# Что нужно сделать на backend для Telegram-логина

BackOffice уже готов к текущему backend: сначала пробует новый `/userauth/*` контракт из `marketplaces/docs/telegram-login-dialog.html`, а если backend отвечает `404`, использует текущий marketplace-flow через `/users/sessions`.

Чтобы все работало строго по новому единому контракту, нужно сделать следующее.

## Auth-service

Добавить или включить endpoints:

- `POST /userauth/qr/create` - создать короткоживущий QR/login token и вернуть ссылку Telegram.
- `GET /userauth/qr/poll?token=...` - вернуть статус `pending`, `confirmed` или `expired`.
- `GET /userauth/session` - вернуть текущую активную сессию пользователя или `401/404`, если сессии нет.
- `POST /userauth/logout` - завершить текущую сессию.

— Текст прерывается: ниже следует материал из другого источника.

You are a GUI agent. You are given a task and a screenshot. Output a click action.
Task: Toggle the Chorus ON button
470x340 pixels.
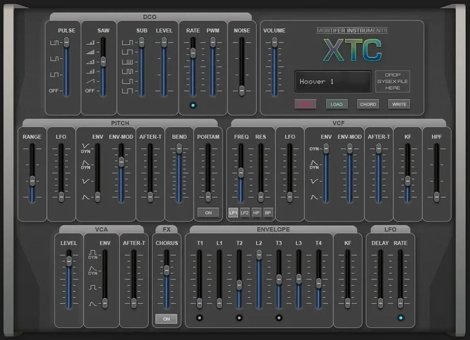coord(166,319)
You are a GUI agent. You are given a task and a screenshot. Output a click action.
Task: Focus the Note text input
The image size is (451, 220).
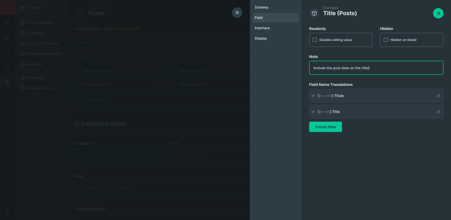point(376,68)
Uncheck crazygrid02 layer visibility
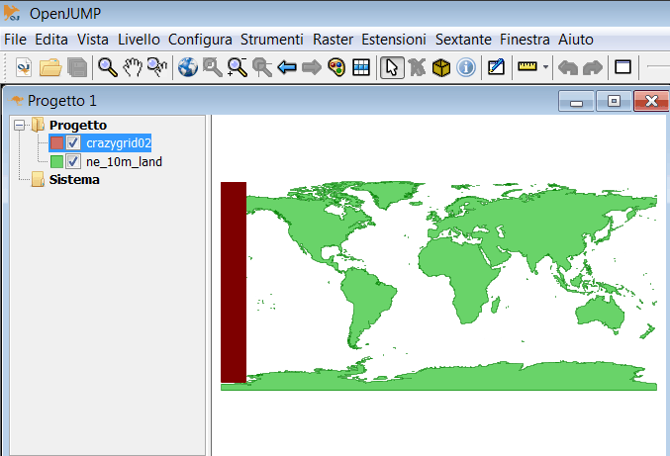 tap(73, 143)
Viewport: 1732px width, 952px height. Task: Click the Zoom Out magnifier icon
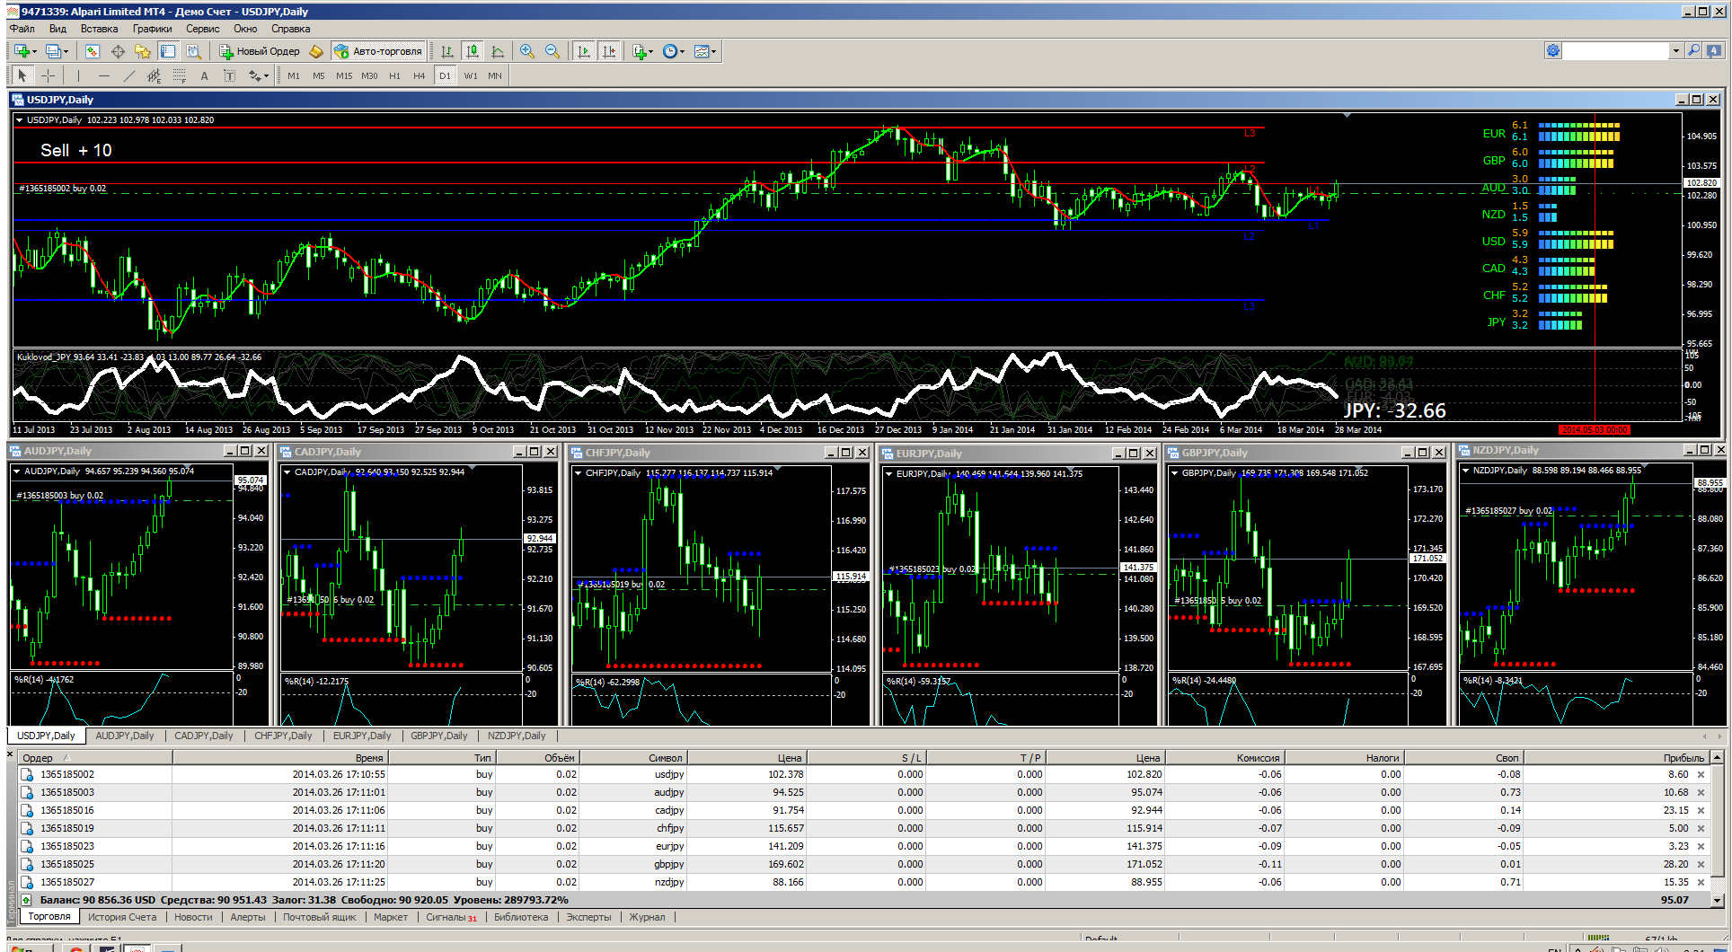coord(552,51)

Минимальный ответ для подтвержденного login:

```json
{
  "status": "confirmed",
  "session": {
    "sessionId": "uuid",
    "telegramUserId": "123456",
    "username": "user",
    "displayName": "User Name",
    "active": true,
    "expiresAt": "2026-06-21T12:00:00Z"
  }
}
```

## Main API

Поддержать активацию backend API-сессии:

- `POST /usersession/{sessionId}` - принять подтвержденный `sessionId` из auth-service и открыть доступ к marketplace/backoffice API.

## CORS и credentials

Разрешить реальные frontend origins для BackOffice и Marketplace:

- production domain BackOffice;
- `https://dexarmarket.ru`, если marketplace и backoffice используют общий auth-flow;
- dev через proxy уже настроен на frontend стороне.

Нужно разрешить:

- `Access-Control-Allow-Credentials: true`;
- методы `GET`, `POST`, `DELETE`, `OPTIONS`;
- headers `Content-Type`, `WebSessionID`;
- cookies с `SameSite=None; Secure; HttpOnly`, если auth-service использует cookie-сессию.

## Совместимость

Пока `/userauth/*` не развернуты, нельзя выключать текущие marketplace endpoints:

- `POST /users/sessions`;
- `GET /users/sessions/{sessionId}`;
- `DELETE /users/sessions/{sessionId}`.

BackOffice сейчас использует их как fallback, чтобы логин уже работал на текущем backend.